邊上的人都覺得柯平無恥,居然借吹捧一個小娃娃來博取朱錦的歡欣,但不齒歸不齒,一眾臣子還是一一道賀著,倒是朱錦擺擺手:“一個十二歲的孩子偶爾說對了一兩句話不值得卿等如此,還是就事論事,且說說僅取南直隸可行否?”
“臣以為元子此言還有商榷之處,”陳繩武看了鄭克臧一眼,心說,若你這個孩童出的主意能行,還要余等謀士干什么,正是基于這樣的想法,陳繩武提出了異議。“如今有耿精忠的大兵擋在本藩之前,本藩可以不用直面虜兵,反之,本藩直取南直隸的話,就是本藩替耿精忠遮掩了,而且兵法上說,兵馬未動糧草先行,臺灣到南直隸海路遙遙,補給不易,一旦受挫,回師也不宜啊!”
朱錦一想,的確覺得有幾分道理,他再看向武臣方面,只見劉國軒等人也在頻頻搖頭,于是便作出了決定:“劉國軒、陳繩武,爾等二人,且先從水師及樓船各鎮中抽調戰船百只預備聽用,另調兵弁千員擇日隨孤西渡與耿精忠會獵于金廈……”
第003章 交代(上)
雖說已經定下了出兵福建支援耿精忠的決策,但是要抽調士兵、艦船,準備糧秣軍械也不是說話就能完成的事情,還需要一定的時間來完成整備工作。不過這些瑣碎事務還不是更重要的,在朱錦西征之前還要決定由誰來留守鄭軍根本之地臺灣。
由于朱錦的諸弟貪財粗鄙,諸子又尚在幼沖,因此只能在臣下中選取一人,這個人選理所當然的落到了曾經輔佐朱錦擊取得延平郡王王位及在東寧有效實施屯墾恢復臺灣經濟的咨議參軍陳永華的頭上。
永歷二十八年四月,朱錦除陳永華以藩前留守總制中外軍國事務(即東寧總制使、東都留后),并表奏實際上是傀儡的朱術桂,授予陳永華正二品資善大夫的文散官,一時間,陳永華權傾臺灣。
“叔父,您這是什么意思?”被陳永華召到私宅的兵官陳繩武翻了翻對方特意拿來給自己看的奏章,不由得臉色一變。“叔父,王上委以重任是對我陳家的信任,叔父為何偏偏要把那十二歲的元子推出來?”
“高處不勝寒呢。”陳永華捻著胡須解釋著。“你我叔侄本非國姓爺元從,只是靠著王上的信任,短短十年間便躍居高位,如今更是得以總制臺灣一地,就怕那些老臣子們當著王上的面不說,心中早就恨死你我叔侄了。”
“這?”陳繩武默然,沒錯,自家叔侄一個隨扈在朱錦左右贊畫軍機,一個主管整個大后方,的的確確會遭人眼紅,不過就因為這個原因把鄭克臧推出來恐怕只會適得其反,更何況自己前不久還頂了那小兒的見解,一念及此,陳繩武合上奏折。

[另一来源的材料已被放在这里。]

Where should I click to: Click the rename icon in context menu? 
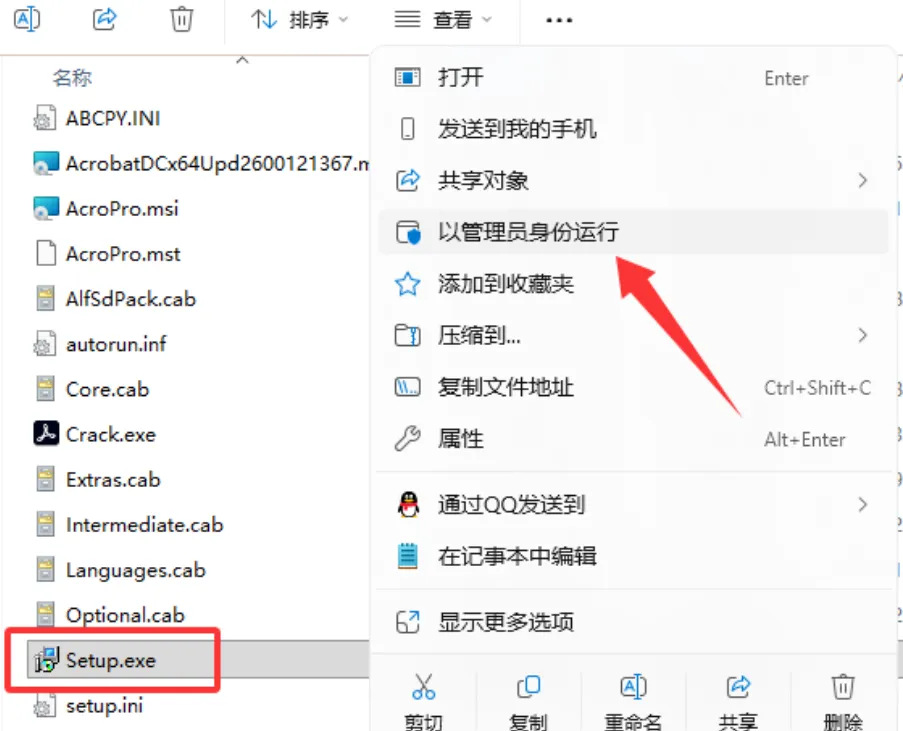click(633, 687)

“叔父,元子并非嫡出,且素來也有并非王上所出的謠言,叔父若是力推元子,恐怕反而遭人嫉恨呢。”
“你也說了是謠言,又何必采信。”陳永華搖了搖頭。“至于遭人嫉恨嘛,難道把五歲的嫡子推出來,旁人就沒有異議了嗎?就怕到時候非議之聲更多才是。”
這倒也是,放著年長的元子不提卻非要把小得多的嫡子提出來,那豈不是更加顯露了權臣的嘴臉。既然左也不是右也不是。
“那就干脆不要上奏折了。”陳繩武提議著。“反正王上都會否決,不如不惹這等麻煩。”
“麻煩不是想躲就能躲掉的。”陳永華嘆了口氣,他不是不知道侄子的心思,只不過比起侄兒的小算盤,他的麻煩可能更大。“與其不知道什么時候出事,不如早一點揭開來,也好趁機試探王上的心意。”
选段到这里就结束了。